- _Document segment_:
########
I’m getting into the habit of building everything inside containers.

Initially, Docker’s most attractive feature was removing the ever-present fear of hosing my entire setup with a misplaced make install. More recently I’ve come to appreciate the time it saves when revisiting old projects.

Without containers, running old code means a hold-your-breath moment as you wait to see what’s broken. You wrote this against Elastic 6? Well, too bad you’ve since installed 7. An hour of today will be figuring out how to roll it back and an hour of tomorrow will be rolling it forward.

That’s not a productive use of your time.

Containers fulfil the promise of entirely reproducible environments and the end of “works on my machine”, even when the “my machine” in question is “this machine, but last January”.

Which brings me to rebooting this site on Jekyll, but containerized.

Bootstrapping Jekyll without installing Jekyll

First off, we install Jekyll on a throwaway container to create a skeleton site.

$ docker run --rm -it -v ${PWD}:/app ruby:2.5.8 /bin/bash
# we're now executing inside the container
root@836b9b7e5fa4: cd /app
root@836b9b7e5fa4: gem install jekyll
root@836b9b7e5fa4: jekyll new jekyll --force
root@836b9b7e5fa4: exit
$ ls
jekyll
  • --rm delete the container once it stops, we’re not going to use it again
  • -it broadly speaking; make the container respond to interactive commands. Any deeper explanation starts with “When mainframes had physical terminals…”
########
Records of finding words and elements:
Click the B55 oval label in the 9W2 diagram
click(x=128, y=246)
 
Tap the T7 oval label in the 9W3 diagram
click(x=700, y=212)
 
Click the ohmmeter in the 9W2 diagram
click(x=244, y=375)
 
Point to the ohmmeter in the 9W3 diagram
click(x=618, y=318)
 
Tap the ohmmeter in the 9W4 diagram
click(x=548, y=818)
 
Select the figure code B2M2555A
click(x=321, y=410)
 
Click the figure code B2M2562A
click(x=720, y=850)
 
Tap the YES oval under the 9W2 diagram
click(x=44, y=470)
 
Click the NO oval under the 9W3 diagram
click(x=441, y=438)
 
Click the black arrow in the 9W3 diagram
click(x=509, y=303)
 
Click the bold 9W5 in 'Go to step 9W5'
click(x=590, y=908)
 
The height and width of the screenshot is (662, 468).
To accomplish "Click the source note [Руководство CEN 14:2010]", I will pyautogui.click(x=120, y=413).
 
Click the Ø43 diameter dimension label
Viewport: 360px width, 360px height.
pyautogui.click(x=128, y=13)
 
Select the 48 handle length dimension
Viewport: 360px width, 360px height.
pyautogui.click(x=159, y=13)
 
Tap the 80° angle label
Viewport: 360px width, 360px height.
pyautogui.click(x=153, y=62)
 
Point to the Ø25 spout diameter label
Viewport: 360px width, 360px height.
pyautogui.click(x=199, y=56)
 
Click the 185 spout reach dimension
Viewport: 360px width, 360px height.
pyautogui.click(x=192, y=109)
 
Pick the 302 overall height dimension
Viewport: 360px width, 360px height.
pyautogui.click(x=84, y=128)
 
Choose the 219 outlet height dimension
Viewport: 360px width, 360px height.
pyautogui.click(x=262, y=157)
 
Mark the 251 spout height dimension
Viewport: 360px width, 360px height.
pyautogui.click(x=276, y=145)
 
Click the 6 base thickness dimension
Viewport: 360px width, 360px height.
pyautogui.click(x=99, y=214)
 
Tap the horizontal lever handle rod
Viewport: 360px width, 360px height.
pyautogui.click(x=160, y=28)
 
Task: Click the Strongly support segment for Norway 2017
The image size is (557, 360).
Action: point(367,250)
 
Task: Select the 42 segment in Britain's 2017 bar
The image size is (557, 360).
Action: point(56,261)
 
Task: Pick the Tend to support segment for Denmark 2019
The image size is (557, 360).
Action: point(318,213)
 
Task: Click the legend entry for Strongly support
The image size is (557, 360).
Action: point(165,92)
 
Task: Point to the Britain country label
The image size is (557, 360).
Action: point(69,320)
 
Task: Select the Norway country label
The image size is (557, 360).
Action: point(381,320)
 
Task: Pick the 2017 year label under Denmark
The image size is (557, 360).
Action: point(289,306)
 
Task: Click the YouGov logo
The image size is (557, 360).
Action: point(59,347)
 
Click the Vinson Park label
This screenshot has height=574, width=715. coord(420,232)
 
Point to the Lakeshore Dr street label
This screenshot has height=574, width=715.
########
- _Set task_: Continue the post about building a Jekyll site inside Docker containers, picking up after its final line.

- _Exercise output_:
  • -v mount the current directory as /app on the container. This replicates any changes we make in the container back to our machine.

A simple Dockerfile for development

With the basic site created, we add a Dockerfile to make the whole thing reproducible.

FROM ruby:2.6.3
COPY ./ /app/
WORKDIR /app/jekyll
RUN bundle install
EXPOSE 4000
CMD ["jekyll", "serve", "--host=0.0.0.0"]

That’s a decent first pass, but there’s a problem applicable to any Ruby container. Let’s time how long it takes to build our image

$ time docker build -t leftbrained/leftbrained-jekyll .
Sending build context to Docker daemon  39.49MB
Step 1/6 : FROM ruby:2.6.3
 Step 2/6 : COPY ./ /app/
  Step 3/6 : WORKDIR /app/jekyll
    Step 4/6 : RUN bundle install
      Step 5/6 : EXPOSE 4000
        Step 6/6 : CMD ["jekyll", "serve", "--host=0.0.0.0"]
          Successfully tagged leftbrained/leftbrained-jekyll:latest
2:34.90 total

About two and a half minutes with the majority of time spent on 4/6 installing gems.

A second build of the image is instantaneous because Docker has cached each step as an intermediate layer. These are reused on subsequent builds until an altered, uncached step is encountered.

$ time docker build -t leftbrained/leftbrained-jekyll .
Sending build context to Docker daemon  39.49MB
   # ... trimmed for brevity...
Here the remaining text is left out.